As Feed the Future continues to invest and identify agriculture technologies and innovation, let’s consider the commercial pathway for dissemination and scale early on in the research and development process. Agriculture research entities may connect earlier with food processors and other private sector firms to understand commercial demand for their products. In this way we can reach the most number of people for the greatest impact on food security.
For some innovations, there is not a clear, commercial pathway to scale. For these innovations, Feed the Future is investigating whether and how public private partnerships can facilitate technology uptake, either by alleviating supply constraints or addressing demand constraints. Through several partnerships we are testing possible models.
Keep your eyes out for a new study on Research and Commercialization by Feed the Future Partnering for Innovation to be posted on Agrilinks later in 2017.
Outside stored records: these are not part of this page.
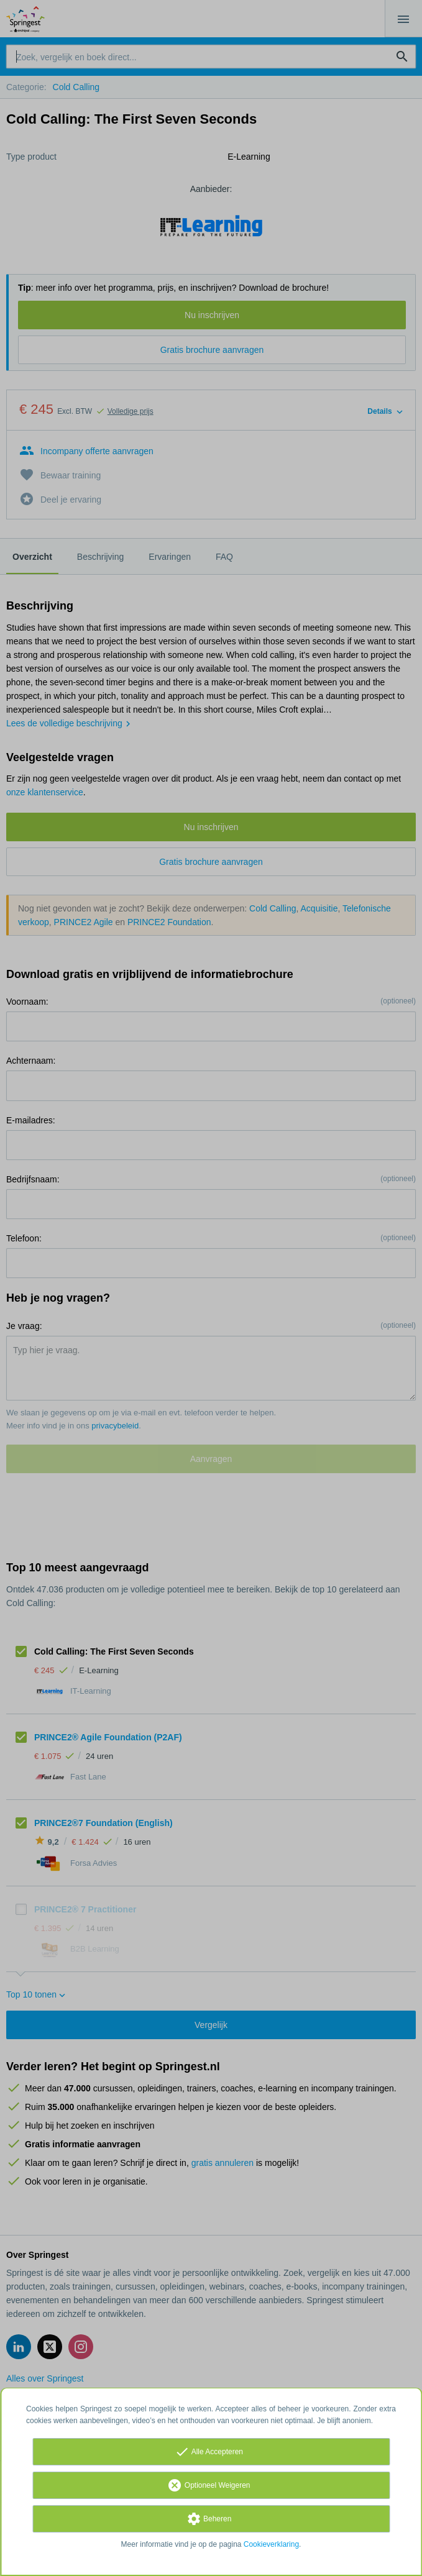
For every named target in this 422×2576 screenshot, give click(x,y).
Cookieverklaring (271, 2544)
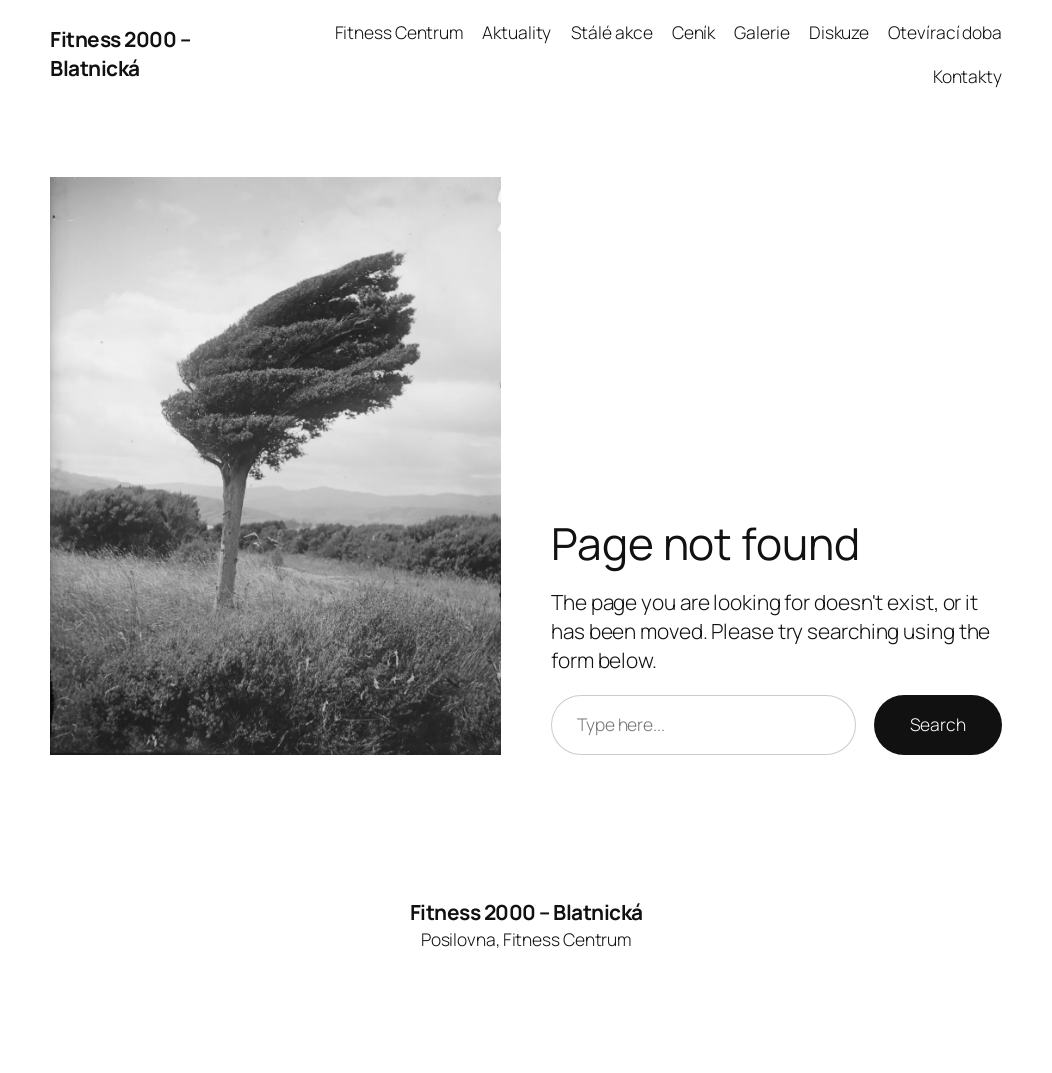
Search (938, 724)
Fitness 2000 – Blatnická (120, 53)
Aviva Kutnick is a USAID Foreign Service Officer currently at headquarters specializing in private partnership development to get agriculture technology and innovations into the hands of and to benefit small-scale farmers, traders and food processors. Mark Huisenga is a Senior Program Manager specializing in agriculture investment due diligence for commercializing and scaling innovations. Both Aviva and Mark work in the Bureau for Food Security’s Market and Partnership Innovations Office supporting Mission programming and liaising with private sector companies in the agro-food sector. USAID is the lead agency implementing Feed the Future, working together with its partners to build a world free from hunger, poverty and undernutrition.